新築の高層マンションにお住まいになる前からのリノベーションで、奥様のための8帖の茶席をつくる計画です。
工務店さんを指名でお願いしたこともあって、大工さんたちの空きを待ってのスタートです。
茶席は、奥様のお茶事だけでなく、お弟子さんたちのお稽古の場所にもなるので、 限られたマンションのスペースを、茶事、お稽古の動線に無理なくどちらにも使い勝手がよいように打合を重ねてきました。
この日は、大工さんたちによる現場の詳細な実測と、クライアントと工務店さんを交えての工事見積の最終的な詰めの打合でした。
良い材料と良い仕上を求めるとついつい工事金額があがるものです。取り分け大切な茶席の仕上を守りながらの予算調整ですから、こちらからの仕様変更等も含めてのクライアントからのご返事待ちとなりました。
工務店さんに、茶席で使う金物類をご用意いただきました。
一般住宅ではなかなか使わない金物です。京都の室金物さんから手配していただいただけあって、良い金物がそろいました。

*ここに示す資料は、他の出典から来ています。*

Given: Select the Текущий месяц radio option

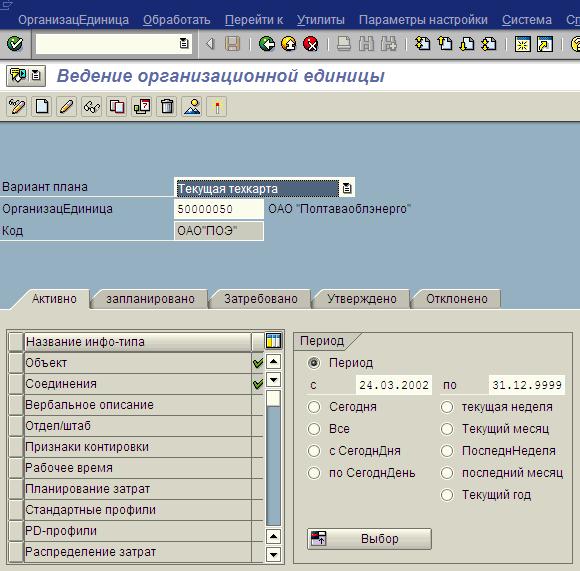Looking at the screenshot, I should click(447, 429).
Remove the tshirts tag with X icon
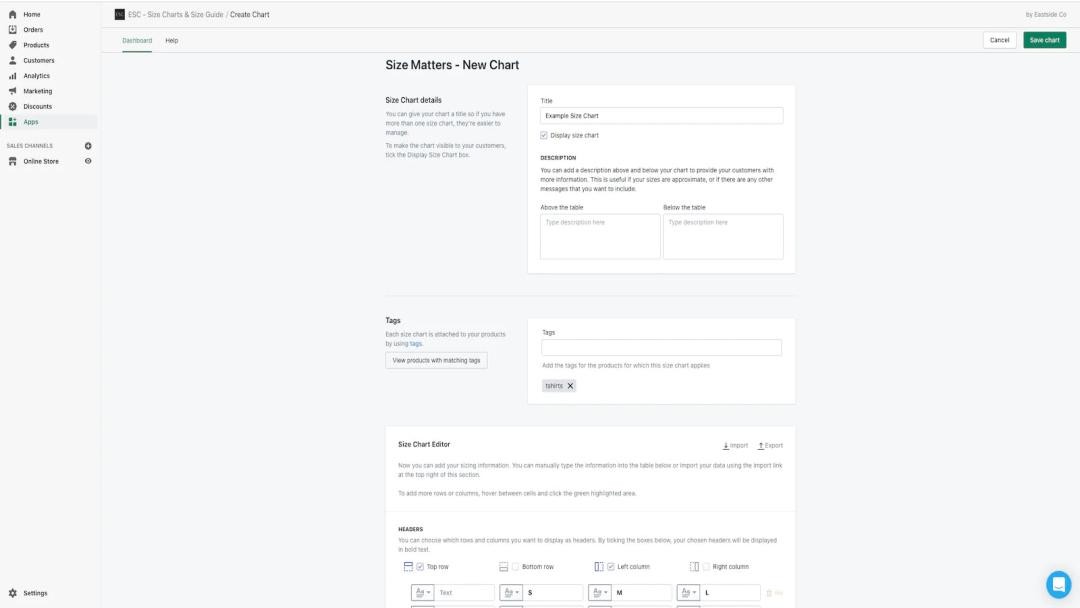 (x=570, y=386)
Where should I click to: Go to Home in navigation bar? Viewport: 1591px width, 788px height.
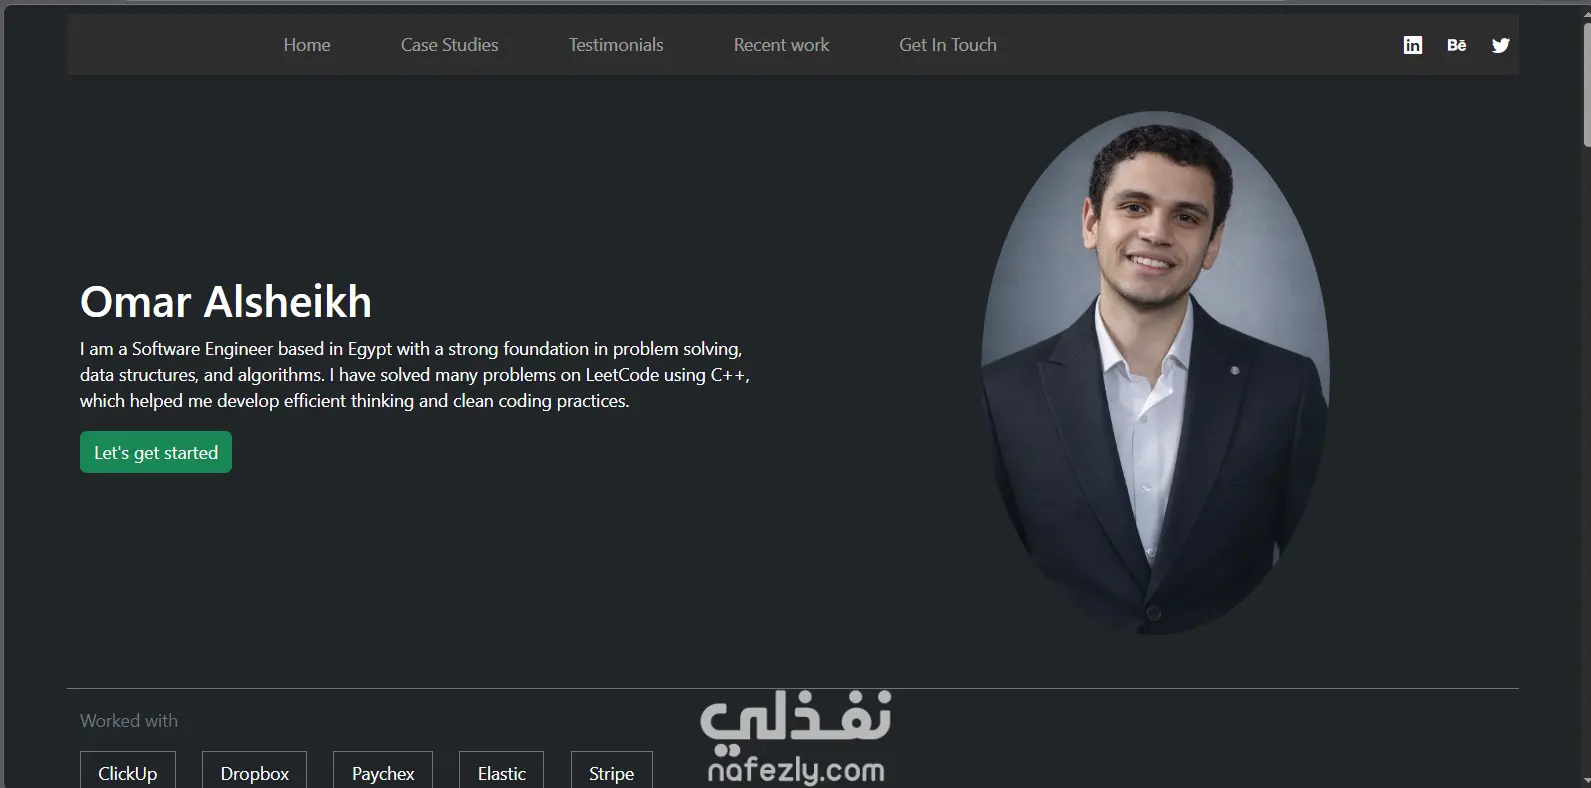[307, 45]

床の間の軸掛けに使う軸釘(二重折)、床の間天井に打つ花蛭釘、床の間壁に埋め込む無双釘、床柱の花釘、床の間入り隅に打つお正月飾り用の柳釘、それにお釜を吊るための釜蛭釘などです。
どれも手造りで、とても良い肌の仕上がりです。
特に床の間軸釘は、三幅対で使えるように、廻り縁を細工して自在に釘が動くものをお願いしました。

それにしても最近の高層マンションでは、エントランスや共用スペースはお金をかけています。広々と、そしてゆったりと来客や住人を迎えるようにつくられています。


お打合の後、「熊魚菴たん熊北店」で、お昼をごちそうになりました。
久々の京料理を堪能させていただきました。